Document text:
↓↓↓
SUNSHINE–FLOW–FIZZLE OUT–AWAY FROM ME–I TRY TO BE GOOD–YOU BETTER START PRAYING–RED SHOES–THROW IT TO THE WOLVES FOR LOVE–I’D RATHER DRINK MUDDY WATER–YOU MUST BE LOSING YOUR MIND–HEAVENLY DAY–UNDER LOCK AND KEY (BONUS TRACK)

Since their last album in 2011, Davina (Sowers) And The Vagabonds toured extensively throughout thirty-eight states, two Canadian provinces, and eight Europan nations.  That extensive travel took its toll, and, as such, several band members have changed since the release of “Black Cloud.”  Now, tho, all is “Sunshine,” as the new album’s title explains, featuring nine originals and three covers, showing that this group has lost none of its dedication and passion to carrying on their vintage jazz, swing, and blues style, all done acoustically.  Davina’s vocals are energetic, sassy, and, when the need arises, downright torch-y.

The upbeat, doo-wop-inspired title cut sets the tone for the rest of the album.  Her heart is now full of “Sunshine,” after the love affair that was “wrong for years” is now behind her.  “Away From Me” is that “3 AM and it’s closing time” torch song, where “the blues took you away from me and me away from you,’ its poignancy underscored by only the backing of piano and brush-stroked drums.  “I Try To Be Good” is a cute “good girl-bad girl” song, set over a minor-key rhumba beat.

Even tho she’s got on “My Red Shoes,” Davina’s staying in tonite with that special someone!  The horn section, percussion, and piano give this one a pure New Orleans groove.  And, the set closes as it began, with the optimism of Davina who begs a new lover to “take me out from Under Lock And Key.”

We had two favorites, too.  Davina does have a bluesy side, evident on the down-and-dirty classic, “I’d Rather Drink Muddy Water and sleep in a hollow log” than let her lover go!  And, she plays the “messenger” to a potential beau who’s lover is “hangin’ around with all those nasty boys uptown,” in the ragtimey, “You Better Start Praying.”

Davina has been compared to Adele, Bessie Smith, and Amy Winehouse, with her attention to detail on this new take on a vintage sound.  Decide for yourself as you enjoy Davina And The Vagabonds and “Sunshine!”  Until next time…Sheryl and Don Crow, Nashville Blues Society.
↑↑↑
Data provided:
↓↓↓
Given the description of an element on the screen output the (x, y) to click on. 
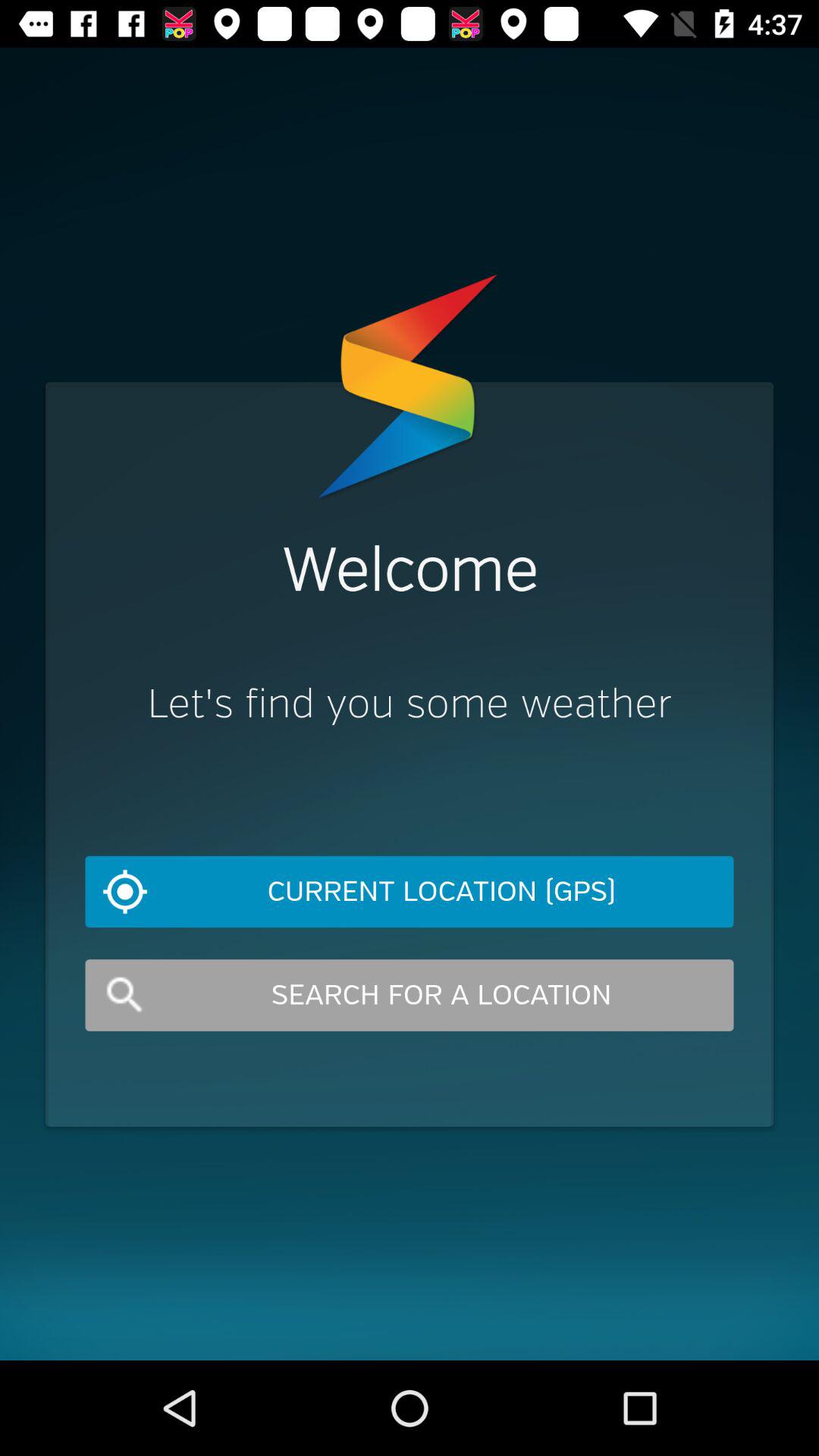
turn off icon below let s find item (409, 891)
↑↑↑
To-do list:
#1 Reproduce, word for word, the passage of the Sunshine album review that begins with the words containing "SUNSHINE–FLOW–FIZZLE OUT–AWAY FROM" and ends with "KEY (BONUS TRACK)".
#2 According to the Sunshine album review, which instruments accompany the vocals on "Away From Me"?

Responses per task:
#1
SUNSHINE–FLOW–FIZZLE OUT–AWAY FROM ME–I TRY TO BE GOOD–YOU BETTER START PRAYING–RED SHOES–THROW IT TO THE WOLVES FOR LOVE–I’D RATHER DRINK MUDDY WATER–YOU MUST BE LOSING YOUR MIND–HEAVENLY DAY–UNDER LOCK AND KEY (BONUS TRACK)

#2 Only piano and brush-stroked drums.